NORWICH – The Chenango County District Attorney’s Office will be forced to cut one of its assistants at the start of the new year due to a cut in state grant funding.
For the last six years, the office has received an Aid to Prosecution grant from New York’s Division of Criminal Justice Services (DCJS) which helped cover the cost of an assistant district attorney’s position and a legal secretary. After December, the grant will run out.
“That grant has allowed us to have an extra ADA at the county level who has aided in several felony prosecutions, law enforcement investigations and extensively covered local justice court in more than a half dozen municipalities,” said District Attorney Joseph A. McBride.
On Jan. 1, ADA James P. Chamberlain, a Norwich attorney and a nine-year veteran of the DA’s Office, will step down as a local prosecutor as the grant expires.
McBride said his office had received the grant annually since 2003 and in its first year, the funds awarded were about $50,000. Since that time, the amount has steadily decreased until the office received $35,300 in 2009.
The DA’s Office currently employs a full-time confidential secretary, the district attorney, one full-time ADA and secretary and two part-time ADA’s and their secretaries.
Chamberlain is a part-time ADA and receives an annual salary of $33,097, according to the 2009 Chenango County budget. His secretary is also part-time and received $4,388 in 2009. McBride estimated that an additional $12,000 was associated with benefit costs for the two positions.
“Jim has done an incredible job serving the community of Chenango County for almost the last 10 years. He’s certainly been a valued asset to the office,” said McBride.

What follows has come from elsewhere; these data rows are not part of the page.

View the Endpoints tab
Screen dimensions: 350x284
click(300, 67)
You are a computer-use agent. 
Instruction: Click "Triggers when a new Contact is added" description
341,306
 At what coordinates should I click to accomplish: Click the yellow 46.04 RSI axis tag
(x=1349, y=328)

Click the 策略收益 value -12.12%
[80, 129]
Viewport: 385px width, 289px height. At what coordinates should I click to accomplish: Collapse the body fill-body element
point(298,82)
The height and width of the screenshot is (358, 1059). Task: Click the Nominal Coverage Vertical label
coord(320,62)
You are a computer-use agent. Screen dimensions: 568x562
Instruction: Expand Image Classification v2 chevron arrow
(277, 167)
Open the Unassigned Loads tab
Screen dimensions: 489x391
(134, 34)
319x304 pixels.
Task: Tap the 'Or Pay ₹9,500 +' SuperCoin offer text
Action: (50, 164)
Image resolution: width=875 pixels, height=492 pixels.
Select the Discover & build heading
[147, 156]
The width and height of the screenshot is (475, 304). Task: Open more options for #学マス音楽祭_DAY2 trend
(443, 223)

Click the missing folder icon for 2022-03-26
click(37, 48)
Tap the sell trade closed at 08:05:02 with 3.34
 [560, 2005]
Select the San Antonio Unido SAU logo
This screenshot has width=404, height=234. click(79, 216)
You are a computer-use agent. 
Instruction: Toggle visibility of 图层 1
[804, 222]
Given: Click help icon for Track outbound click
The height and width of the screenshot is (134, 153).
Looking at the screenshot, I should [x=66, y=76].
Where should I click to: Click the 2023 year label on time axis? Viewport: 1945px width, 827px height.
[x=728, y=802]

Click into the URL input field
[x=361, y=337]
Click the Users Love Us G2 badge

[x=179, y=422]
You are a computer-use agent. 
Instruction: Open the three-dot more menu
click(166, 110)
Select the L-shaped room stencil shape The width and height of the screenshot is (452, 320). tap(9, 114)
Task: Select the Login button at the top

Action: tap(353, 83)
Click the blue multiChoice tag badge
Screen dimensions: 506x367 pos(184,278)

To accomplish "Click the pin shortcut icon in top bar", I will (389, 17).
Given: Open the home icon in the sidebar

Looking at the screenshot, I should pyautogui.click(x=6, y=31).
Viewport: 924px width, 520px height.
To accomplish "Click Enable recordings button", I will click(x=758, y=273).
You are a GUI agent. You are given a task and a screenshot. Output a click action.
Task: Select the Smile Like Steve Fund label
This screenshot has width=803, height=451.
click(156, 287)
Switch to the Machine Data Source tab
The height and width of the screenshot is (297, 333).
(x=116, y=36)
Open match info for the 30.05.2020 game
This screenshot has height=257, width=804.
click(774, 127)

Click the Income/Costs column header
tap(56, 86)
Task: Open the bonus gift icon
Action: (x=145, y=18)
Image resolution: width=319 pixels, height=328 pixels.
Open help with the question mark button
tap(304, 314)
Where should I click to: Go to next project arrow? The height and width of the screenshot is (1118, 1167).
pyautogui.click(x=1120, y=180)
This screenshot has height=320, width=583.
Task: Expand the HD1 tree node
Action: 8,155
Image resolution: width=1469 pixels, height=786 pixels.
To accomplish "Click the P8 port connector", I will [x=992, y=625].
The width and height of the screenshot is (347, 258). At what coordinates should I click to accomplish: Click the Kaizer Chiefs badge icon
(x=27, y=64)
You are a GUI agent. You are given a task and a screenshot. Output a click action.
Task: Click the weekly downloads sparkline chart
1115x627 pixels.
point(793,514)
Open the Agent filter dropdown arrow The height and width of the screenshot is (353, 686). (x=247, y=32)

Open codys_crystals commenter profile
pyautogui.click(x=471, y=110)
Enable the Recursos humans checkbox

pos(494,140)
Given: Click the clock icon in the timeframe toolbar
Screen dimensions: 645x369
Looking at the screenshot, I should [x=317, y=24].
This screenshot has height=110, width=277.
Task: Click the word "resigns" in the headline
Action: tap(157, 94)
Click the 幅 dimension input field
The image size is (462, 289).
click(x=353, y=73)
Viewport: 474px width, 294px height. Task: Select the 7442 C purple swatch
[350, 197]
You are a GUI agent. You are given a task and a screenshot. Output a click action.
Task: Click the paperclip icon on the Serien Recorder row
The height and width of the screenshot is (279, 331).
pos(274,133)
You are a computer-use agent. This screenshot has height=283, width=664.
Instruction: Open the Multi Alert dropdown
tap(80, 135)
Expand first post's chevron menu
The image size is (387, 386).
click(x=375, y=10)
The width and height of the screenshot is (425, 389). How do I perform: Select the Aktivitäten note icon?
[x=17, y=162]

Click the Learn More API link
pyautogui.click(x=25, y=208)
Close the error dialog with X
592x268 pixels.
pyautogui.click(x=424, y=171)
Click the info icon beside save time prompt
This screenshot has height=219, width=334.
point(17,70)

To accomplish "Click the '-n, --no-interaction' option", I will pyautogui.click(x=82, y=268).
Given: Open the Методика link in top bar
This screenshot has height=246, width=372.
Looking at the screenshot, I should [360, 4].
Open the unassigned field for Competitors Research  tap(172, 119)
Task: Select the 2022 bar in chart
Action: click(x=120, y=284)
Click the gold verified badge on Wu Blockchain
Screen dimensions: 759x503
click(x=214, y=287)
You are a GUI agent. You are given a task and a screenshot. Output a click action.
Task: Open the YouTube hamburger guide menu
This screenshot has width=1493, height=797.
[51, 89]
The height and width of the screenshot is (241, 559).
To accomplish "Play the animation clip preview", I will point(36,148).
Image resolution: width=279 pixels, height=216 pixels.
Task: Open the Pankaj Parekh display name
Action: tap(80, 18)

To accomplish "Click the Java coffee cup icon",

McBride said another issue involving the grant was that it was released in April and ran until March, while the county budget schedules its costs from January to December, creating a scheduling challenge in the finances.
Although the ADA position will cease on Jan. 1, McBride said he would be willing to hire Chamberlain back if the grant was again awarded to the office in the spring, but he worries about running into the same problem again next December.
“The grant can’t cover the full year’s costs to have the positions and while we’re willing to move some of our funds from our forfeiture accounts, involving money seized during prosecutions, we can’t cover the whole amount and fell short this year,” he said.
Chamberlain currently represents the DA’s Office in the local courts of all the municipalities located in the Towns of Columbus, Earlville, Smyrna, Sherburne, Preston, Guilford, Otselic and New Berlin.
At the end of this year McBride said his office would have to restructure the coverage areas of prosecutors to adjust to the loss of the position, increasing the workload of the remaining attorneys.
“Basically the citizens of this county are losing an ADA because state funding has run out, that’s the short explanation,” said McBride.